Admittedly, there is authority in another district for recognizing a right to contribution in cases brought under Section 10(b) of the Securities Exchange Act of 1934, 15 U.S.C. § 78j(b). de Haas v. Empire Petroleum Co., 286 F. Supp. 809 (D.Colo.1968). But I feel that to abandon the firmly-established New York rule when Congress has not *213specifically provided such a-right would run afoul of the Supreme Court’s confessed dislike of judicial attempts to fashion new rules of contribution. Halcyon Lines v. Haenn Ship Ceiling &, Refitting Corp., 342 U.S. 282, 285, 72 S.Ct. 277, 96 L.Ed. 318 (1952).

Defendant’s other proffered theories under which it claims a right to indemnity are both unsupported and unpersuasive.

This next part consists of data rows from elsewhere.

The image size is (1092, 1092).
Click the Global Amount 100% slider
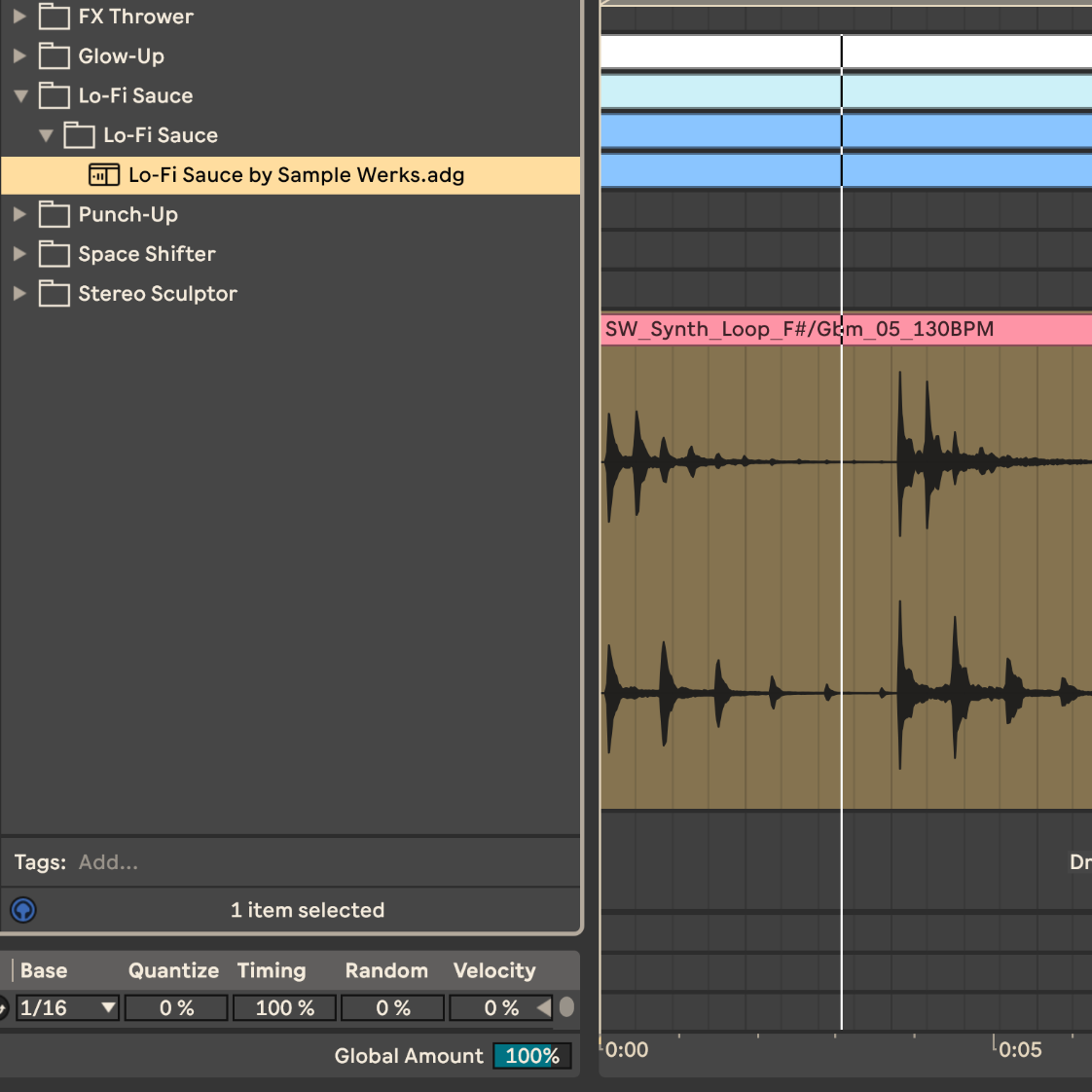[531, 1056]
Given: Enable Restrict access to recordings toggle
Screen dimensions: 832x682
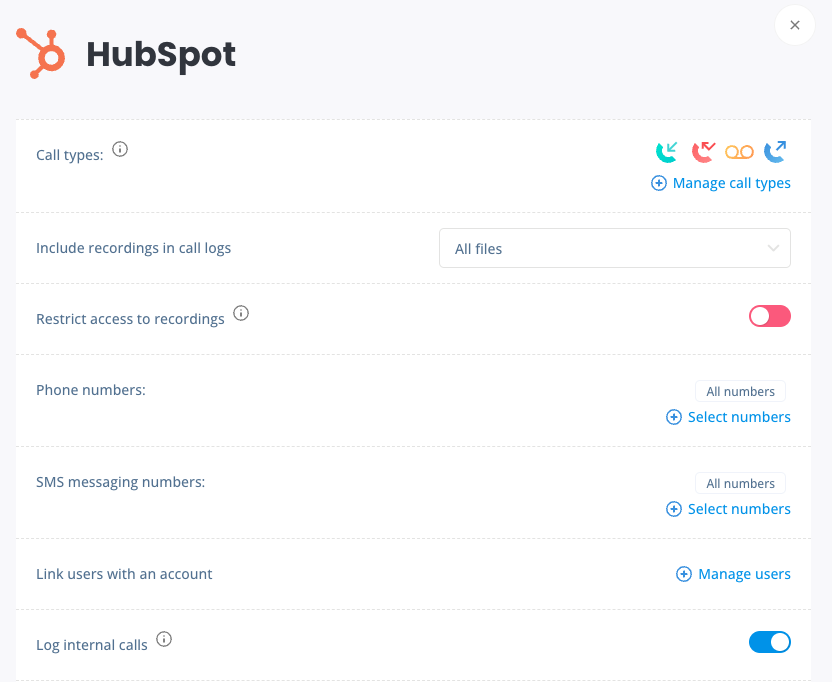Looking at the screenshot, I should [x=769, y=316].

Still other reasons exist for striking the third-party complaint. It is undisputed that over a million dollars in judgments recovered by five banks remain outstanding against the third-party defendants, and that the only payments being made on these judgments are thirty dollars per week to one of the banks pursuant to an income execution. It is further undisputed that one of the third-party defendants has filed a voluntary petition in bankruptcy. Although this information was furnished by way of affidavit, and was declared to be on information and belief, it is still worthy of consideration. The affidavit is uncontradicted and even referred to in part with approval by defendant in its reply affidavit in opposition to the motion to strike the third-party complaint. Additionally, it has been held that affidavits on information and belief need not be disregarded. Johnston Broadcasting Co. v. Federal Communications Comm’n, 85 U.S.App.D.C. 40, 175 F.2d 351 (1949). See Caldwell-Clements Inc. v. McGraw-Hill Pub. Co., 12 F.R.D. 403, 406 (S.D.N.Y.1952).

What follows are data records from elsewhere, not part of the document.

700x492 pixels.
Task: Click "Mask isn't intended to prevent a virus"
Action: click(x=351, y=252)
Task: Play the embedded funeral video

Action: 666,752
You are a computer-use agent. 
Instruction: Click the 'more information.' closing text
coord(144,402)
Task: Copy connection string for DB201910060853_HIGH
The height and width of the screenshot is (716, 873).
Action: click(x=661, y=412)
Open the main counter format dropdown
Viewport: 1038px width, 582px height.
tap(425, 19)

Under the circumstances, I think it apparent that the third-party defendants are judgment proof. “strawmen” whose presence in the action will serve no useful purpose. While financial ability to respond to judgment should not be determinative in deciding a motion to strike a third-party complaint, it nevertheless should be considered. When, as here, there does not even appear the remotest possibility of response to a third-party judgment, the Court should exercise its discretion in favor of striking the third-party complaint. Recent authority both in this and in another district is in accord with this view. List v. Roto-Broil Corp., 40 F.R.D. 31 (M.D.Pa.1966); Goodhart v. U. S. Lines Co., 26 F.R.D. 163, 164 (S.D.N.Y.1960). See Smith v. Moore-McCormack Lines, Inc., 31 F.R.D. 239, 240 (S.D.N.Y.1962). Moreover, the third-party complaint should be stricken as it is obviously unmeritorious under the circumstances and can only serve to delay or prejudice the disposition of plaintiffs’ claims. Notes of Advisory Committee on Rules, 28 U.S.C.A. R. 14 (Supp. 1969 at 102) amending, 28 U.S. C.A. R. 14 (1960). See Thompson v. United Artists Theatre Circuit, Inc., 43 F.R.D. 197, 201 (S.D.N.Y.1967).

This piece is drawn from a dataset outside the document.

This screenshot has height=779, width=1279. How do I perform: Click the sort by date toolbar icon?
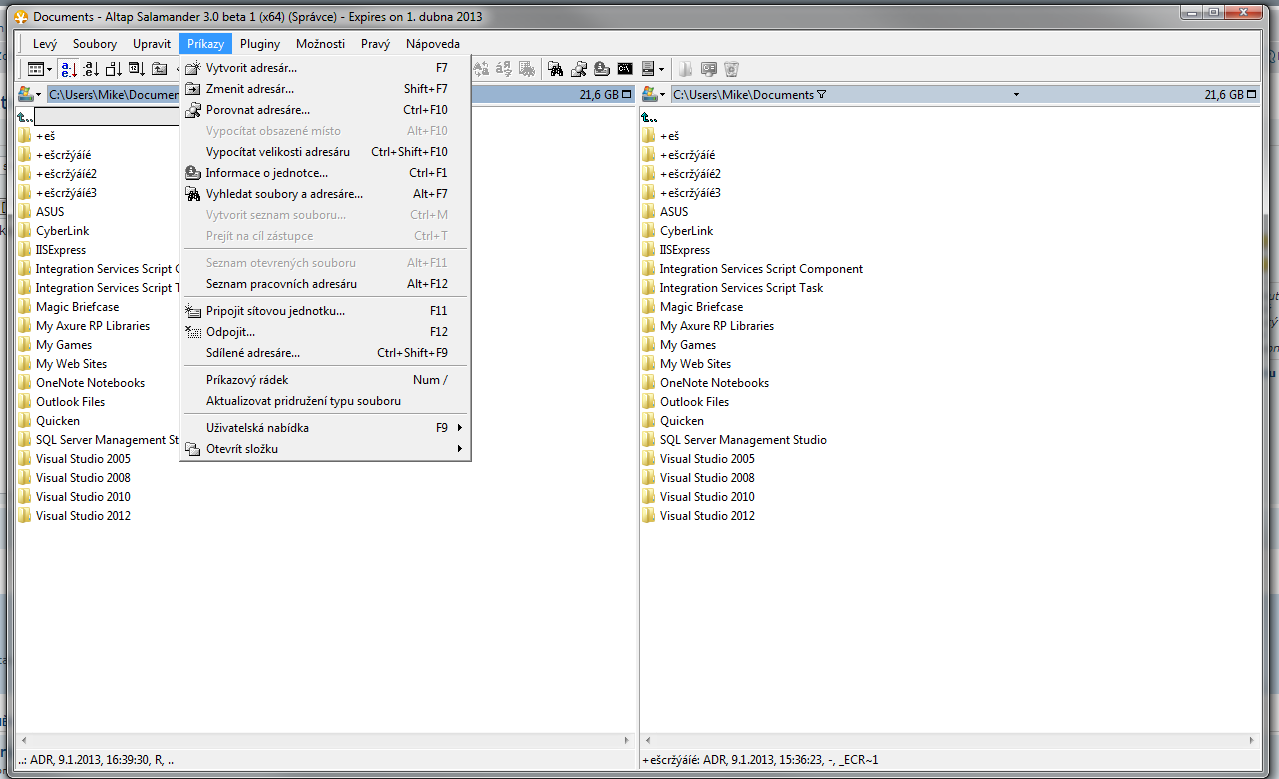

There exists yet another reason for striking the third-party complaint. To permit public accounting firms to escape liability for misconduct in the performance of their duties by obtaining indemnity from the alleged participants in the misconduct would be violative of both the public policy embodied in the federal securities legislation and the public faith reposed in these firms. If accountants could escape liability for their own misfeasance by obtaining indemnity from the officers of the corporation whose financial statements they have fraudulently prepared, there would be much less incentive to be thorough in examination and truthful in reporting. A similar conclusion was reached by Judge Mansfield of this court in Globus v. Law Research Service, Inc., 287 F.Supp. 188, 199 (S.D.N.Y.1968), aff’d in pertinent part, 418 F.2d 1276 (2d Cir., filed Sept. 8, 1969).

Accordingly, and for the foregoing reasons, the motion to consolidate is granted to the extent indicated herein, and the motions to' strike the third-party complaint are granted without prejudice to the rights of the plaintiffs in the Paul Revere action. All other applications made for relief herein are denied.

Submit order in accordance herewith.